DATA PROVIDED:
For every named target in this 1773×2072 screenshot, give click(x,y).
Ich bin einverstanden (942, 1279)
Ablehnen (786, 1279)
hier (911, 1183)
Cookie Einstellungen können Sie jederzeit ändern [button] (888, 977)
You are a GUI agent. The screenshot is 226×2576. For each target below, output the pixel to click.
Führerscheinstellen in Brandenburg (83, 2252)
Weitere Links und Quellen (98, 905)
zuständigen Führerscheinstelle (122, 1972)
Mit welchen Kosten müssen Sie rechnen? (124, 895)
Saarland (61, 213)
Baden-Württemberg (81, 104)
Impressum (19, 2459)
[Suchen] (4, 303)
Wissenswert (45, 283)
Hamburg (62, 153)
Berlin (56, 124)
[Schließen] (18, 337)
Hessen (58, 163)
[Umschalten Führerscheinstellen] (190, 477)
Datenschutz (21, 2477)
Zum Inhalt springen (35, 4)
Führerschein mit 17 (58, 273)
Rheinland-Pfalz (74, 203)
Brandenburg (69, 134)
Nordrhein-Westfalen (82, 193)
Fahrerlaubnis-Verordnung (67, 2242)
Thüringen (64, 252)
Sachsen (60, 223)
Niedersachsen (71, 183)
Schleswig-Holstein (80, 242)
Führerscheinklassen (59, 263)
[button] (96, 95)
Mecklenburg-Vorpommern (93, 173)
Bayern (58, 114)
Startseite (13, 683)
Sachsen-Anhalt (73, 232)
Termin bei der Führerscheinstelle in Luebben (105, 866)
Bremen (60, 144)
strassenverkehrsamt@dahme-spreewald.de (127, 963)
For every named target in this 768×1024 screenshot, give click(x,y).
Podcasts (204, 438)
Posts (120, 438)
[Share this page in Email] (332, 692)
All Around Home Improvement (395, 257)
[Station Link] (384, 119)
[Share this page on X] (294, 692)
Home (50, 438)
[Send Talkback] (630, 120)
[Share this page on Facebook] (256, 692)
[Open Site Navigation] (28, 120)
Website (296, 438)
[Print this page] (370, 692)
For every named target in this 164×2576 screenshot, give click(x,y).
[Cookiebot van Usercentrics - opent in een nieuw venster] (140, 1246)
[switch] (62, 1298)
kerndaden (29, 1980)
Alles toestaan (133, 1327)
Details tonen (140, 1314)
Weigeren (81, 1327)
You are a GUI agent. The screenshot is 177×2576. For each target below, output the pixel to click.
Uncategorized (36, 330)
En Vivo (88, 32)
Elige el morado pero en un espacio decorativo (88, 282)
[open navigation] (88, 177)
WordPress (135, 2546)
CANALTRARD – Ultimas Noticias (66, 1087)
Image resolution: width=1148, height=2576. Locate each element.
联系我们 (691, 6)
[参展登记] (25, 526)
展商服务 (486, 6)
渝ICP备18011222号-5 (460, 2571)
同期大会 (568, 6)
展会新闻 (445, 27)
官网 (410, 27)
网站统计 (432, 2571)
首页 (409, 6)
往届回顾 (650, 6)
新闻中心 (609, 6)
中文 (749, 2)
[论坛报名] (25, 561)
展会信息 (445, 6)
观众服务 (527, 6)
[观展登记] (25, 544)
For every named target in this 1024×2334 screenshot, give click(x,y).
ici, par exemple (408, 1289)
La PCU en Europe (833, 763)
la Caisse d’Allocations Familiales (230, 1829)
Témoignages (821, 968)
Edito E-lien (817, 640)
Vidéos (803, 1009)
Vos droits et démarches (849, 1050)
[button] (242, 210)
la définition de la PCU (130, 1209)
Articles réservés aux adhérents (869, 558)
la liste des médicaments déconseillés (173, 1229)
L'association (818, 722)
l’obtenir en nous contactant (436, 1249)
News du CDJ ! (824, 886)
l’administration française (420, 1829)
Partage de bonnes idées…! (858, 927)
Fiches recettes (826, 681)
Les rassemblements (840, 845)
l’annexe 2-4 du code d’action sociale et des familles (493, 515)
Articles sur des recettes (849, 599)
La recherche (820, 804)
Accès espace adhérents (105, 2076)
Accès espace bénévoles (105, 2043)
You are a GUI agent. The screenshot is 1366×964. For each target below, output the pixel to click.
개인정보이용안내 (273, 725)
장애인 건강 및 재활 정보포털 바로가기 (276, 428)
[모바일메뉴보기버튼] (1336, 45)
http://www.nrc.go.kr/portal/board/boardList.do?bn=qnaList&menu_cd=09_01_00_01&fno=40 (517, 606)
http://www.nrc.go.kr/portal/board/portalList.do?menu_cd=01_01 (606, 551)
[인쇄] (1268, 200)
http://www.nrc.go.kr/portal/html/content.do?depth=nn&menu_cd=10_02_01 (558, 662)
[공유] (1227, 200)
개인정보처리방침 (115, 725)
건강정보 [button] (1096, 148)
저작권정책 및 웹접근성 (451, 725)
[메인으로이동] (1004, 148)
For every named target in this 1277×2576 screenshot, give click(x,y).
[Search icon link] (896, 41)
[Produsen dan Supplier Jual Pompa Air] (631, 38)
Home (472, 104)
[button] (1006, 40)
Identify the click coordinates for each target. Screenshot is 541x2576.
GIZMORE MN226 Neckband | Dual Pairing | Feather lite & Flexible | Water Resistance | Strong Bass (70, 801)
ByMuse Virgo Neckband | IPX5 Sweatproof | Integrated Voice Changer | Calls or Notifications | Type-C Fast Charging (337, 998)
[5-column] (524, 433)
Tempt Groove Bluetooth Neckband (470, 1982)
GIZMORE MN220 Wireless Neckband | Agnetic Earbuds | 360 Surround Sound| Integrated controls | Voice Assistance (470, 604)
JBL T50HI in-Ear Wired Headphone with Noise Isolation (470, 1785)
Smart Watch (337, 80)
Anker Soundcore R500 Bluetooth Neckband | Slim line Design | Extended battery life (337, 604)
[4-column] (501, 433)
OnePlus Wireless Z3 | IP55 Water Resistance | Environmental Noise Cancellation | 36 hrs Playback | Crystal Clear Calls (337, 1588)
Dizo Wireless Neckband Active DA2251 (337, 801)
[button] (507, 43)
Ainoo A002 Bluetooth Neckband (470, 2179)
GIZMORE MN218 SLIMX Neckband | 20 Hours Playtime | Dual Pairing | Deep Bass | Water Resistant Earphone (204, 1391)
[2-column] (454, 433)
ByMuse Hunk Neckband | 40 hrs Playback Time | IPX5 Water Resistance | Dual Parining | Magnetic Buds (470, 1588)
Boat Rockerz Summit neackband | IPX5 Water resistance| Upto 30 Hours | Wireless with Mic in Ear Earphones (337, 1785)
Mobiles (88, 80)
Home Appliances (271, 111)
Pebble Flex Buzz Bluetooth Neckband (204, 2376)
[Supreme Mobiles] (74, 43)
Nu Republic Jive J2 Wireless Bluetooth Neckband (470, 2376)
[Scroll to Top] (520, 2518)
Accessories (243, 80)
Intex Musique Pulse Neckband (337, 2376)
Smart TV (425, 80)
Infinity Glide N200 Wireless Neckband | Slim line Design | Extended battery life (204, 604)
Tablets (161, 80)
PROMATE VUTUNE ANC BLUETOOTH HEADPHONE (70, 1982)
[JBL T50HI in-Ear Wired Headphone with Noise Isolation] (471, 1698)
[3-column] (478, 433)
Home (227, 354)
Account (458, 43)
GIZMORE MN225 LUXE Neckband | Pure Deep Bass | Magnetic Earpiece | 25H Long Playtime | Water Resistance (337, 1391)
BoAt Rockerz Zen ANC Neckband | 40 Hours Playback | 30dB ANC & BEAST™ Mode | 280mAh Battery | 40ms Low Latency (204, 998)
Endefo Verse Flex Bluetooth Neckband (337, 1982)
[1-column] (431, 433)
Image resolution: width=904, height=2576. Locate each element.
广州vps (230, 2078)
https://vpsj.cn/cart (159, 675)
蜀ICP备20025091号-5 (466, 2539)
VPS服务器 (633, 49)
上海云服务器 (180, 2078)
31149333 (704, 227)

WHAT TO WORK ON: Output each line of the material exactly, keeping every word as it appears.

ANSWER SPACE:
For every named target in this 1773×2072 screenshot, give click(x,y).
Ich bin einverstanden (942, 1279)
Ablehnen (786, 1279)
hier (911, 1183)
Cookie Einstellungen können Sie jederzeit ändern [button] (888, 977)
You are a GUI agent. The screenshot is 226×2576. For each target below, output the pixel to click.
Führerscheinstellen in Brandenburg (83, 2252)
Weitere Links und Quellen (98, 905)
zuständigen Führerscheinstelle (122, 1972)
Mit welchen Kosten müssen Sie rechnen? (124, 895)
Saarland (61, 213)
Baden-Württemberg (81, 104)
Impressum (19, 2459)
[Suchen] (4, 303)
Wissenswert (45, 283)
Hamburg (62, 153)
Berlin (56, 124)
[Schließen] (18, 337)
Hessen (58, 163)
[Umschalten Führerscheinstellen] (190, 477)
Datenschutz (21, 2477)
Zum Inhalt springen (35, 4)
Führerschein mit 17 (58, 273)
Rheinland-Pfalz (74, 203)
Brandenburg (69, 134)
Nordrhein-Westfalen (82, 193)
Fahrerlaubnis-Verordnung (67, 2242)
Thüringen (64, 252)
Sachsen (60, 223)
Niedersachsen (71, 183)
Schleswig-Holstein (80, 242)
Führerscheinklassen (59, 263)
[button] (96, 95)
Mecklenburg-Vorpommern (93, 173)
Bayern (58, 114)
Startseite (13, 683)
Sachsen-Anhalt (73, 232)
Termin bei der Führerscheinstelle in Luebben (105, 866)
Bremen (60, 144)
strassenverkehrsamt@dahme-spreewald.de (127, 963)
For every named target in this 768×1024 screenshot, give click(x,y).
Podcasts (204, 438)
Posts (120, 438)
[Share this page in Email] (332, 692)
All Around Home Improvement (395, 257)
[Station Link] (384, 119)
[Share this page on X] (294, 692)
Home (50, 438)
[Send Talkback] (630, 120)
[Share this page on Facebook] (256, 692)
[Open Site Navigation] (28, 120)
Website (296, 438)
[Print this page] (370, 692)
For every named target in this 164×2576 screenshot, give click(x,y).
[Cookiebot van Usercentrics - opent in een nieuw venster] (140, 1246)
[switch] (62, 1298)
kerndaden (29, 1980)
Alles toestaan (133, 1327)
Details tonen (140, 1314)
Weigeren (81, 1327)
You are a GUI agent. The screenshot is 177×2576. For each target below, output the pixel to click.
Uncategorized (36, 330)
En Vivo (88, 32)
Elige el morado pero en un espacio decorativo (88, 282)
[open navigation] (88, 177)
WordPress (135, 2546)
CANALTRARD – Ultimas Noticias (66, 1087)
Image resolution: width=1148, height=2576. Locate each element.
联系我们 (691, 6)
[参展登记] (25, 526)
展商服务 (486, 6)
渝ICP备18011222号-5 (460, 2571)
同期大会 (568, 6)
展会新闻 (445, 27)
官网 (410, 27)
网站统计 (432, 2571)
首页 (409, 6)
往届回顾 (650, 6)
新闻中心 (609, 6)
中文 (749, 2)
[论坛报名] (25, 561)
展会信息 (445, 6)
观众服务 (527, 6)
[观展登记] (25, 544)
For every named target in this 1024×2334 screenshot, give click(x,y).
ici, par exemple (408, 1289)
La PCU en Europe (833, 763)
la Caisse d’Allocations Familiales (230, 1829)
Témoignages (821, 968)
Edito E-lien (817, 640)
Vidéos (803, 1009)
Vos droits et démarches (849, 1050)
[button] (242, 210)
la définition de la PCU (130, 1209)
Articles réservés aux adhérents (869, 558)
la liste des médicaments déconseillés (173, 1229)
L'association (818, 722)
l’obtenir en nous contactant (436, 1249)
News du CDJ ! (824, 886)
l’administration française (420, 1829)
Partage de bonnes idées…! (858, 927)
Fiches recettes (826, 681)
Les rassemblements (840, 845)
l’annexe 2-4 du code d’action sociale et des familles (493, 515)
Articles sur des recettes (849, 599)
La recherche (820, 804)
Accès espace adhérents (105, 2076)
Accès espace bénévoles (105, 2043)
You are a GUI agent. The screenshot is 1366×964. For each target below, output the pixel to click.
개인정보이용안내 (273, 725)
장애인 건강 및 재활 정보포털 바로가기 (276, 428)
[모바일메뉴보기버튼] (1336, 45)
http://www.nrc.go.kr/portal/board/boardList.do?bn=qnaList&menu_cd=09_01_00_01&fno=40 (517, 606)
http://www.nrc.go.kr/portal/board/portalList.do?menu_cd=01_01 (606, 551)
[인쇄] (1268, 200)
http://www.nrc.go.kr/portal/html/content.do?depth=nn&menu_cd=10_02_01 (558, 662)
[공유] (1227, 200)
개인정보처리방침 (115, 725)
건강정보 [button] (1096, 148)
저작권정책 및 웹접근성 (451, 725)
[메인으로이동] (1004, 148)
For every named target in this 1277×2576 screenshot, give click(x,y).
[Search icon link] (896, 41)
[Produsen dan Supplier Jual Pompa Air] (631, 38)
Home (472, 104)
[button] (1006, 40)
Identify the click coordinates for each target. Screenshot is 541x2576.
GIZMORE MN226 Neckband | Dual Pairing | Feather lite & Flexible | Water Resistance | Strong Bass (70, 801)
ByMuse Virgo Neckband | IPX5 Sweatproof | Integrated Voice Changer | Calls or Notifications | Type-C Fast Charging (337, 998)
[5-column] (524, 433)
Tempt Groove Bluetooth Neckband (470, 1982)
GIZMORE MN220 Wireless Neckband | Agnetic Earbuds | 360 Surround Sound| Integrated controls | Voice Assistance (470, 604)
JBL T50HI in-Ear Wired Headphone with Noise Isolation (470, 1785)
Smart Watch (337, 80)
Anker Soundcore R500 Bluetooth Neckband | Slim line Design | Extended battery life (337, 604)
[4-column] (501, 433)
OnePlus Wireless Z3 | IP55 Water Resistance | Environmental Noise Cancellation | 36 hrs Playback | Crystal Clear Calls (337, 1588)
Dizo Wireless Neckband Active DA2251 (337, 801)
[button] (507, 43)
Ainoo A002 Bluetooth Neckband (470, 2179)
GIZMORE MN218 SLIMX Neckband | 20 Hours Playtime | Dual Pairing | Deep Bass | Water Resistant Earphone (204, 1391)
[2-column] (454, 433)
ByMuse Hunk Neckband | 40 hrs Playback Time | IPX5 Water Resistance | Dual Parining | Magnetic Buds (470, 1588)
Boat Rockerz Summit neackband | IPX5 Water resistance| Upto 30 Hours | Wireless with Mic in Ear Earphones (337, 1785)
Mobiles (88, 80)
Home Appliances (271, 111)
Pebble Flex Buzz Bluetooth Neckband (204, 2376)
[Supreme Mobiles] (74, 43)
Nu Republic Jive J2 Wireless Bluetooth Neckband (470, 2376)
[Scroll to Top] (520, 2518)
Accessories (243, 80)
Intex Musique Pulse Neckband (337, 2376)
Smart TV (425, 80)
Infinity Glide N200 Wireless Neckband | Slim line Design | Extended battery life (204, 604)
Tablets (161, 80)
PROMATE VUTUNE ANC BLUETOOTH HEADPHONE (70, 1982)
[JBL T50HI in-Ear Wired Headphone with Noise Isolation] (471, 1698)
[3-column] (478, 433)
Home (227, 354)
Account (458, 43)
GIZMORE MN225 LUXE Neckband | Pure Deep Bass | Magnetic Earpiece | 25H Long Playtime | Water Resistance (337, 1391)
BoAt Rockerz Zen ANC Neckband | 40 Hours Playback | 30dB ANC & BEAST™ Mode | 280mAh Battery | 40ms Low Latency (204, 998)
Endefo Verse Flex Bluetooth Neckband (337, 1982)
[1-column] (431, 433)
Image resolution: width=904, height=2576. Locate each element.
广州vps (230, 2078)
https://vpsj.cn/cart (159, 675)
蜀ICP备20025091号-5 (466, 2539)
VPS服务器 (633, 49)
上海云服务器 (180, 2078)
31149333 (704, 227)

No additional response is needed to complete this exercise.